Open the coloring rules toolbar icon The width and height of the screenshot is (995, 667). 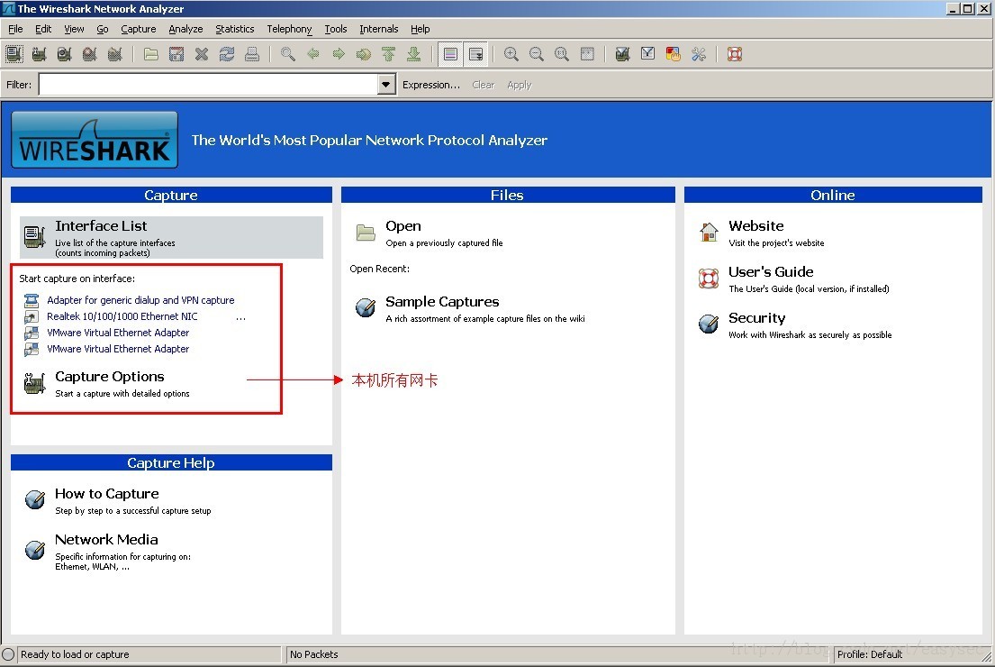[673, 54]
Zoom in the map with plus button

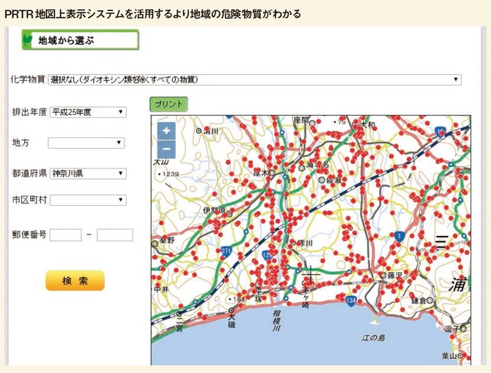[166, 131]
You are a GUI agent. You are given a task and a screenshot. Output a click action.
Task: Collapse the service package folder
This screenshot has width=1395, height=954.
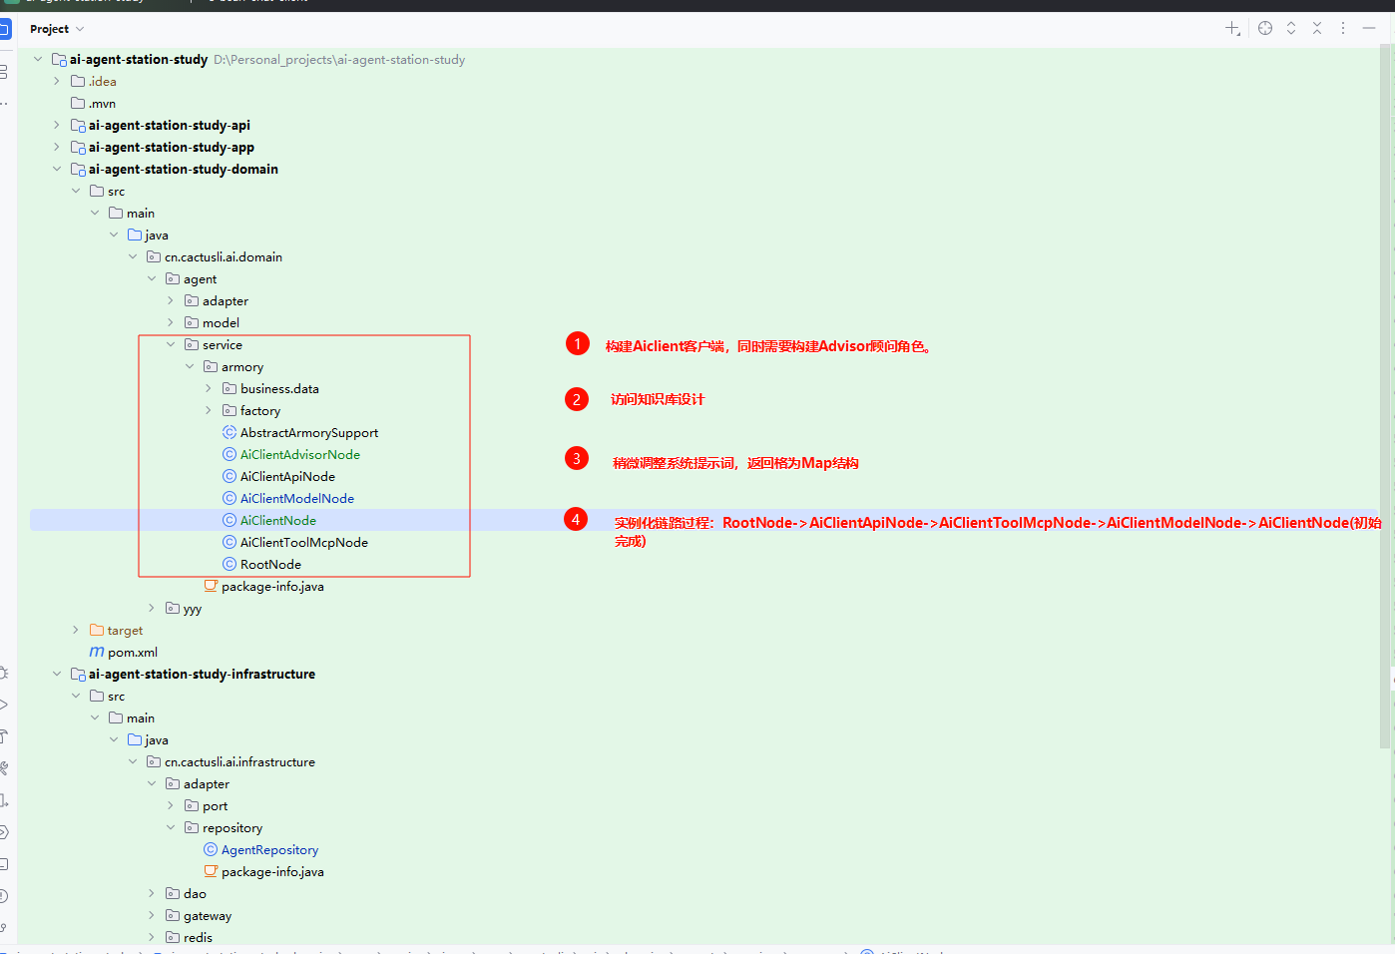pyautogui.click(x=171, y=345)
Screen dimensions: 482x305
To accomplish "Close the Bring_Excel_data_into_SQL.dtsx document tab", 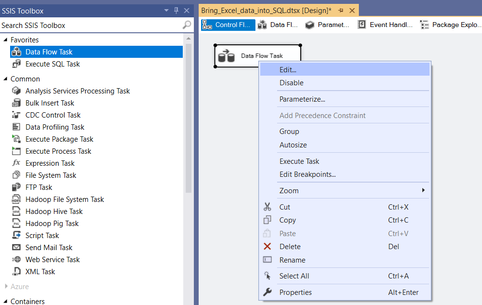I will tap(352, 11).
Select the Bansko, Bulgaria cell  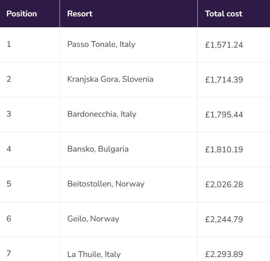pyautogui.click(x=128, y=149)
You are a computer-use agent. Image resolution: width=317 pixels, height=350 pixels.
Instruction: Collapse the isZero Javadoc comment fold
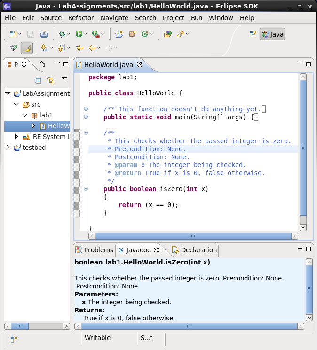(x=86, y=133)
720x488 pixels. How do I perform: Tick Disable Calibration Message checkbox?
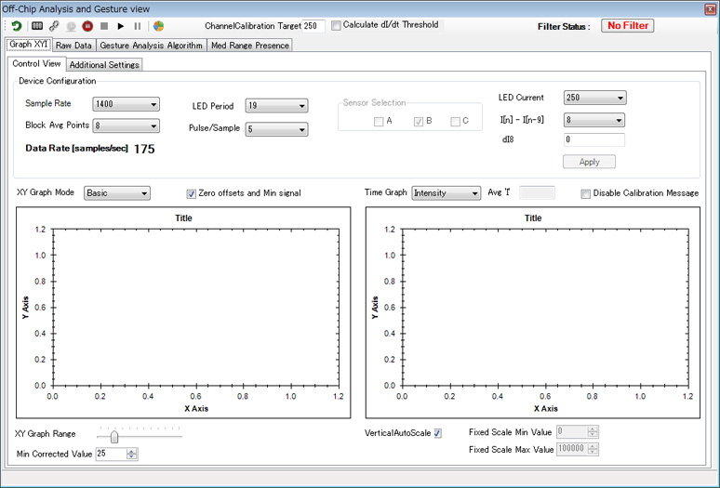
---
**Instructions for the task**
Wherever the word "agent" turns up in the records, copy out the line it is on.

**Written reply**
You are a GUI agent. You are given a task and a screenshot. Output a click action.
You are a computer-use agent. Image resolution: width=317 pixels, height=350 pixels.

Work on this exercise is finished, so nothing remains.